Extract - Transform - Load Summary: For this project we aimed to take a large music data base in the form of a csv (gathered from https://www.kaggle.com/edumucelli/spotifys-worldwide-daily-song-ranking) which has the top 200 songs accross the country captured for every day of 2017 and 2018. It captures the chart position of the song, track name, artist name, number of streams, the spotify url, date of the captured data, and the country code. There was some additional data that we wanted to add to this data base.

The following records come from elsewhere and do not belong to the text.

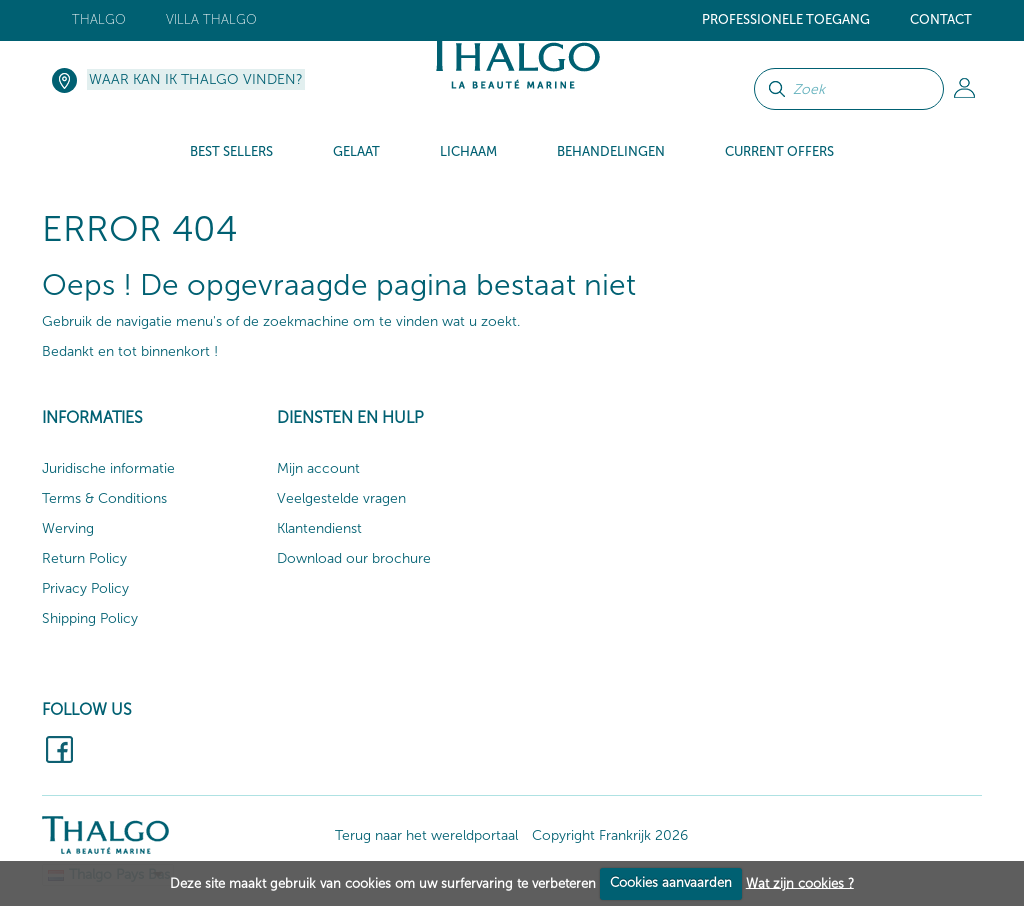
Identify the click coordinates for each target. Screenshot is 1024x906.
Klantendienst (319, 528)
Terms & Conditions (104, 498)
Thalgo (99, 19)
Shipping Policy (90, 618)
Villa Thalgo (211, 19)
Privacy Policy (85, 588)
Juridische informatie (108, 468)
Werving (68, 528)
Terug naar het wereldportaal (426, 835)
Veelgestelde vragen (341, 498)
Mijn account (318, 468)
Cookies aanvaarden (671, 882)
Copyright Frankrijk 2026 (610, 835)
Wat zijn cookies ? (800, 882)
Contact (941, 19)
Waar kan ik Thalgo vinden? (196, 79)
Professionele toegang (786, 19)
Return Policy (84, 558)
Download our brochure (354, 558)
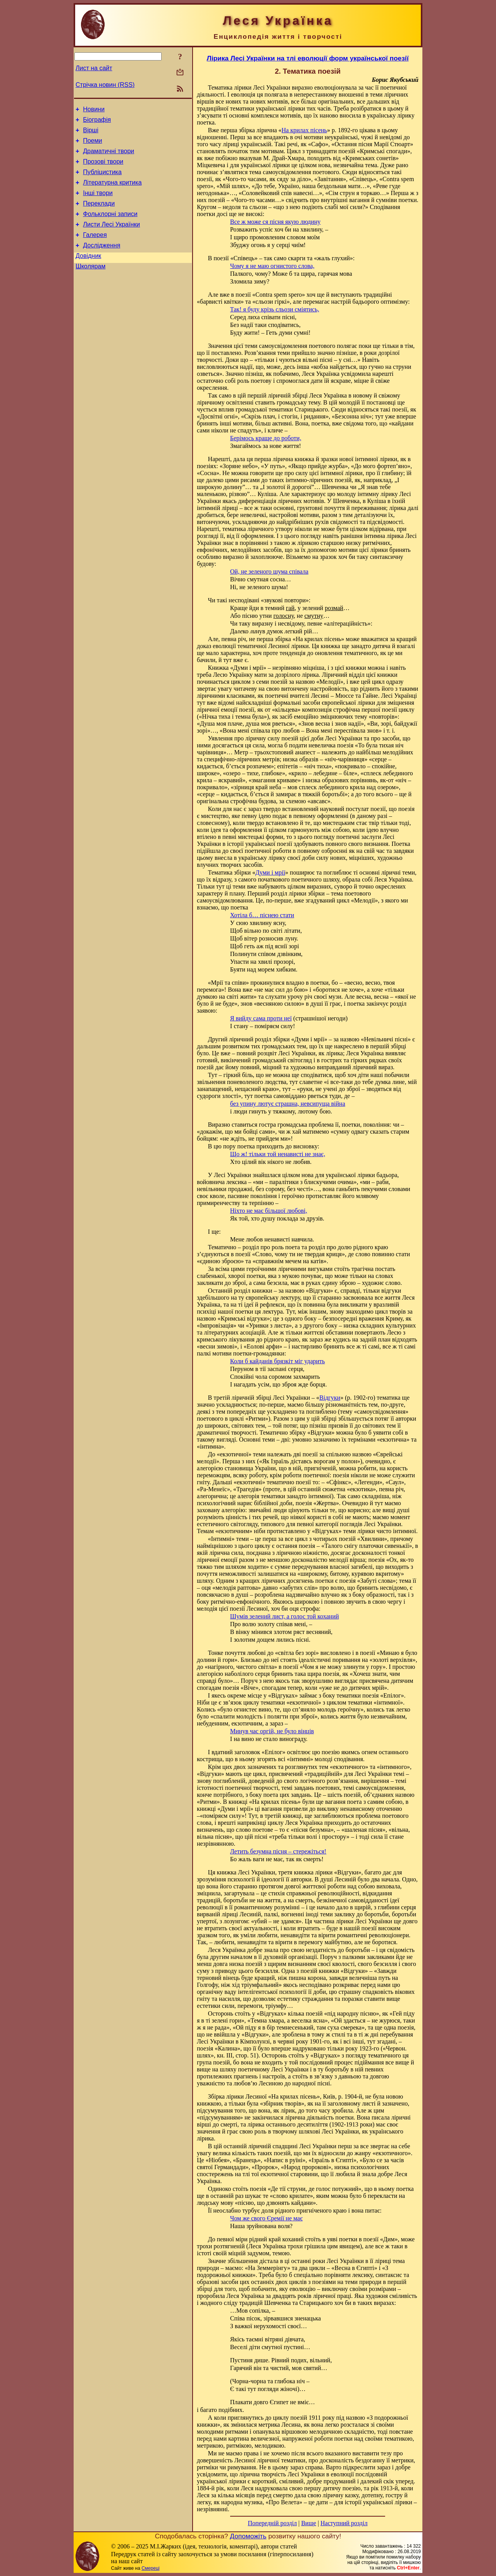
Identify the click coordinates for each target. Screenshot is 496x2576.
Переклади (99, 215)
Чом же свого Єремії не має (266, 2218)
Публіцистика (102, 180)
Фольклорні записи (110, 226)
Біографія (97, 122)
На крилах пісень (304, 130)
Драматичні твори (108, 157)
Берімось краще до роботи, (265, 438)
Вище (308, 2523)
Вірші (90, 133)
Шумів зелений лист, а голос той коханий (284, 1616)
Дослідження (101, 261)
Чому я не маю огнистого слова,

This missing data includes the countries of cooresponding country codes and the genre of each song.
Description: The purpose of this project was to
•Extract the data of trending music from various data-sources,
•Collect the missing information using web-scraping & APIcalls.
•Cleanse the data by adding / removing the raw attributes
•Load the final dataset to the SQL/No-SQL database for further analysis.

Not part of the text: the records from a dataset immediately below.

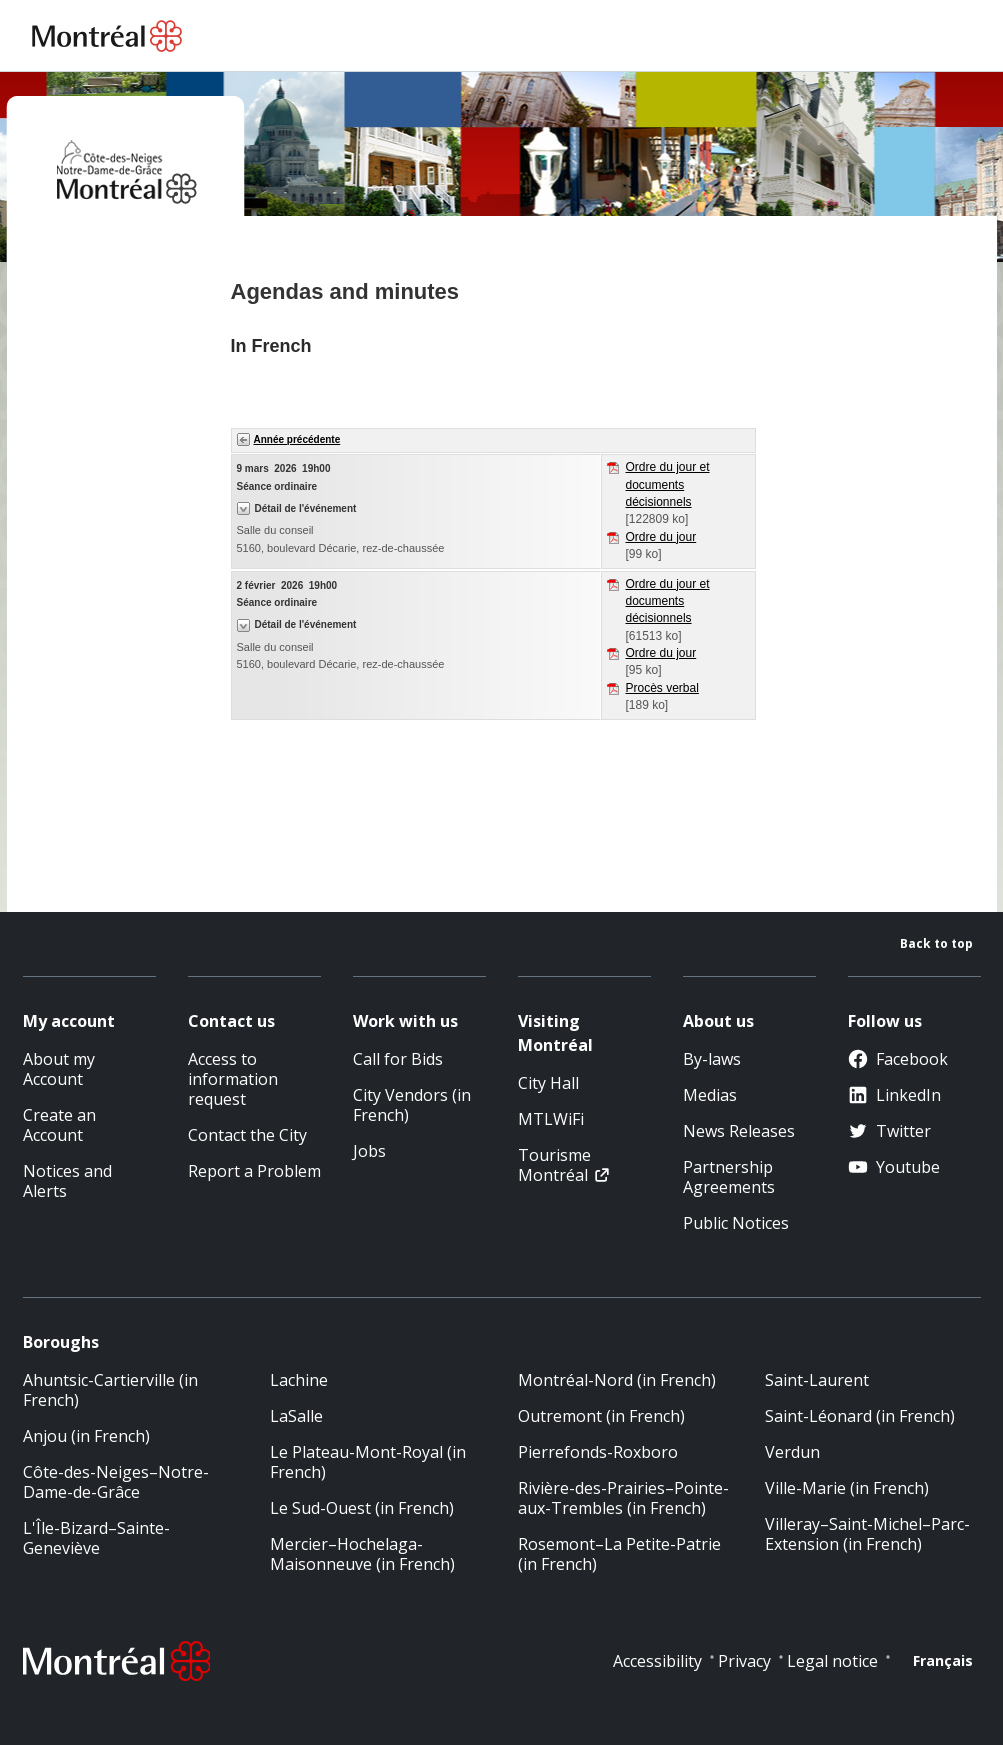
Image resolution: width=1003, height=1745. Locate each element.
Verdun (792, 1452)
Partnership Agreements (729, 1177)
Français (943, 1660)
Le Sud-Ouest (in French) (362, 1508)
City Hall (548, 1083)
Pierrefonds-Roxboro (598, 1452)
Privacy (744, 1661)
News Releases (739, 1131)
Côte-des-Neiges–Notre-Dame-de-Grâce (116, 1482)
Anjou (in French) (86, 1436)
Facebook (898, 1059)
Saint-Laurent (817, 1380)
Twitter (889, 1131)
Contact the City (247, 1135)
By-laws (712, 1059)
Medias (710, 1095)
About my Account (59, 1069)
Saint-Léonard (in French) (860, 1416)
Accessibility (657, 1661)
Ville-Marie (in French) (847, 1488)
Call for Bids (398, 1059)
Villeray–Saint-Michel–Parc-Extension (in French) (867, 1534)
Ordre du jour (661, 537)
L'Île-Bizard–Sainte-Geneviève (96, 1538)
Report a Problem (254, 1171)
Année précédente (297, 439)
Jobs (369, 1151)
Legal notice (832, 1661)
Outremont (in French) (601, 1416)
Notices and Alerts (67, 1181)
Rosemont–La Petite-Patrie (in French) (619, 1554)
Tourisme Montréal (554, 1165)
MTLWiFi (551, 1119)
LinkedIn (894, 1095)
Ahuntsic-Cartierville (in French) (110, 1390)
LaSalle (296, 1416)
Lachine (299, 1380)
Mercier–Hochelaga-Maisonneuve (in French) (362, 1554)
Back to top (936, 943)
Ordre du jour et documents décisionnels (668, 484)
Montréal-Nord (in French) (617, 1380)
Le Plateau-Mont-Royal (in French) (368, 1462)
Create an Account (59, 1125)
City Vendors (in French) (412, 1105)
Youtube (894, 1167)
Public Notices (736, 1223)
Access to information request (233, 1079)
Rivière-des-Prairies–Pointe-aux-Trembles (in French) (623, 1498)
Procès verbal (662, 688)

Use-cases:The stored dataset can be used to analyze the trending musical numbers of recent pastacross the globe and identify the most popular genre, artist or the track.

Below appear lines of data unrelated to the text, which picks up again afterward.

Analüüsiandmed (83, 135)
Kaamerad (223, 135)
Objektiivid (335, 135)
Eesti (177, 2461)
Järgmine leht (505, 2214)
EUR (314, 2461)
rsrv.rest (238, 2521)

Loading: We have stored the data in Mongo-DB, SQLite, and MySQL. The file 'music.sqlite' is the needed sqlite file. The mongoDB jupyter notebook is 'MongoDB.ipynb'.
Data-sources:
1.CSV from Kaggle https://www.kaggle.com/edumucelli/spotifys-worldwide-daily-song-ranking
2.Web Scraping https://en.wikipedia.org/wiki/ISO_3166-1
3.APIhttp://ws.audioscrobbler.com/2.0/method=track.getInfo&api_key=b848087a7bcf37ce7a1404dc164ed41d&artist=J%20Balvin&track=Safari&format=json
User Note: When downloading the music csv it is important to name the file "music_data.csv" for it to be read by our jupyter notebook. Additionally you will need to be sure to have grequests installed inorder to run the API. This can be done by by typing 'pip install grequest' into your terminal.